- **Stated problem**
Lay out the stretch from the line containing "You are a GUI" through the line containing "tap(116, 425)" as a numbered list, skipping blank lines.

- **Extracted records**

───

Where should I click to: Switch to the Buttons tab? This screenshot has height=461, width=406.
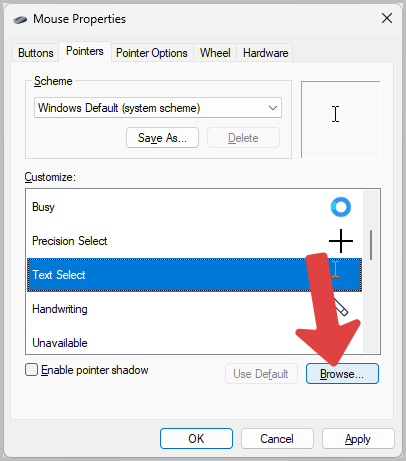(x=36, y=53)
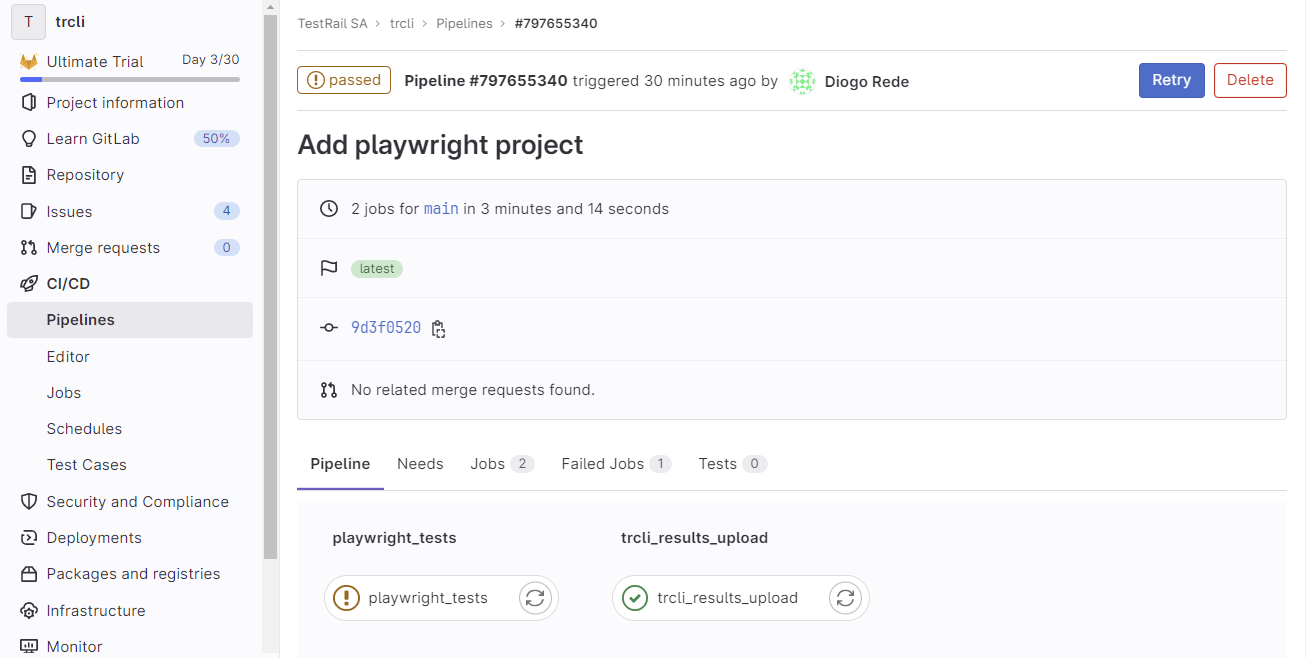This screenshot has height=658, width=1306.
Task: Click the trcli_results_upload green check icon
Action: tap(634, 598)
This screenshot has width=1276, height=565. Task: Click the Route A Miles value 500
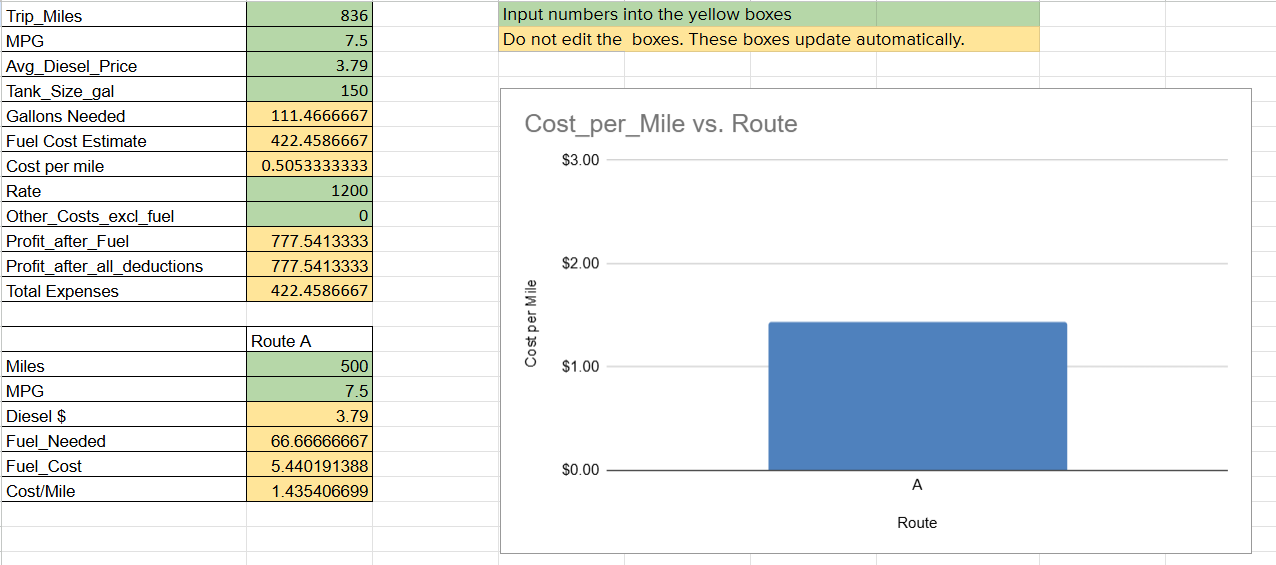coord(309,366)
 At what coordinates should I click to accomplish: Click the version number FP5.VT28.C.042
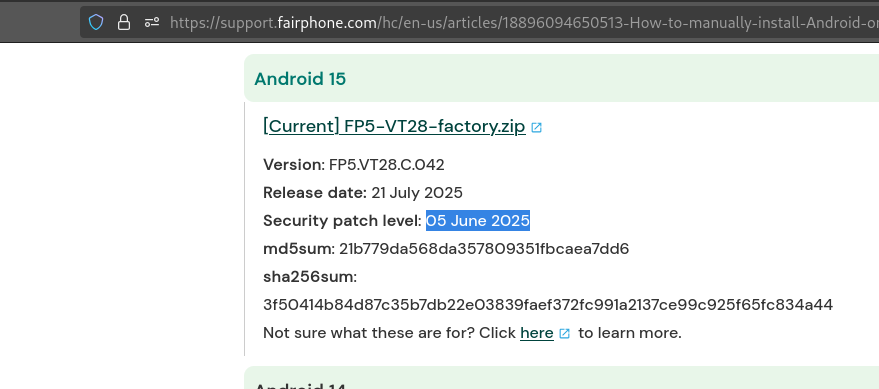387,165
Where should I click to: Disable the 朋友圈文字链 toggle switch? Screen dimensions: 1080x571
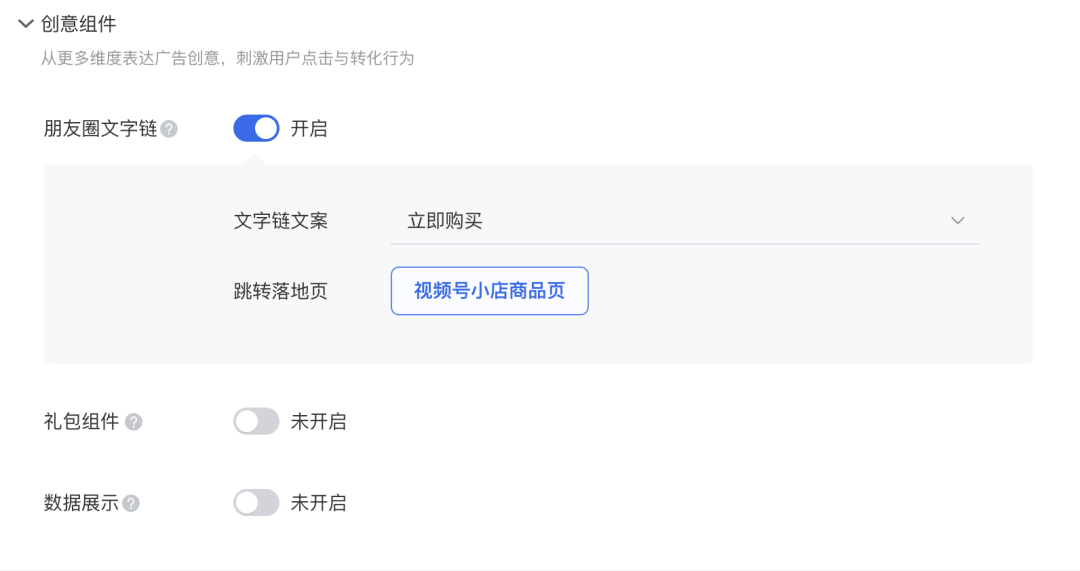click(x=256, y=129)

───

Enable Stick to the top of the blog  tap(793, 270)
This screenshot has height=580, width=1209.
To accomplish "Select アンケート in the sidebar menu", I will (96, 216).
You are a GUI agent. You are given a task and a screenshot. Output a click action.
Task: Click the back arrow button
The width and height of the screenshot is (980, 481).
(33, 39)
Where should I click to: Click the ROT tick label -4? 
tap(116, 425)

───

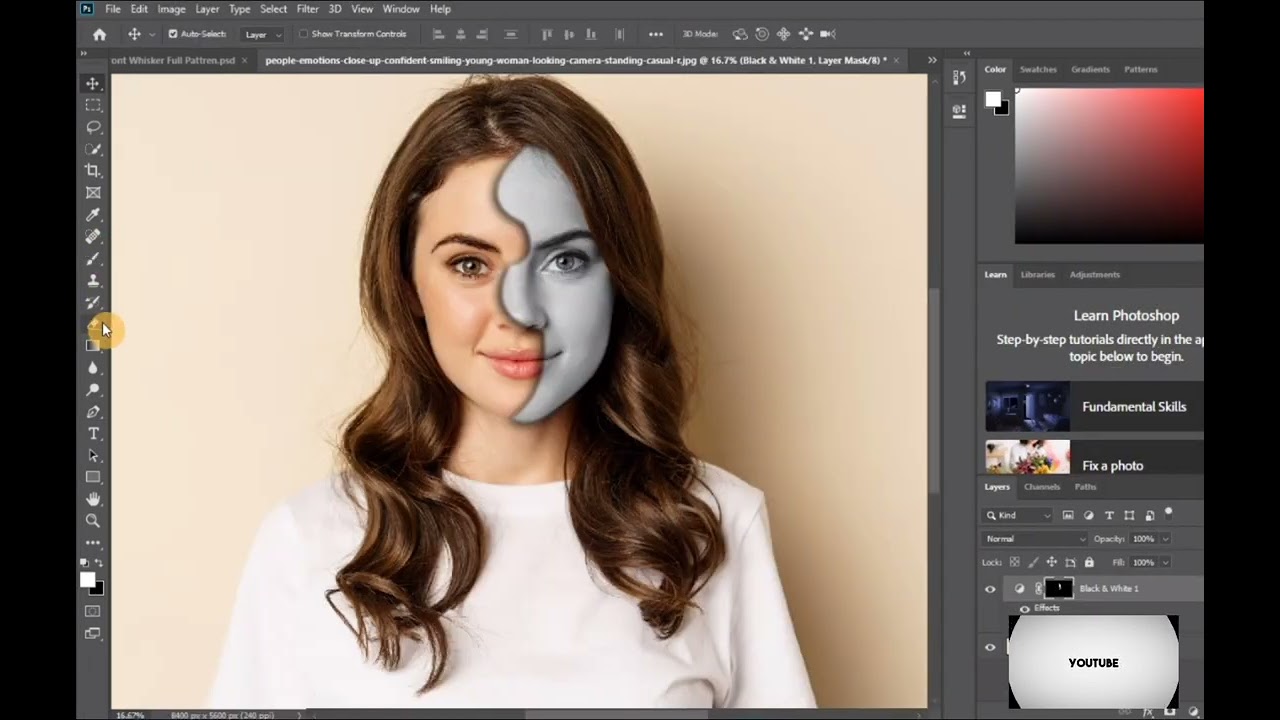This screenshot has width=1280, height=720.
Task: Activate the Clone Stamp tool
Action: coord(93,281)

───

- **Answer to this exercise**
1. You are a GUI agent. You are given a task and a screenshot. Output a click action.
2. Task: Click the back arrow button
3. The width and height of the screenshot is (980, 481).
4. (33, 39)
5. Where should I click to: Click the ROT tick label -4? 
6. tap(116, 425)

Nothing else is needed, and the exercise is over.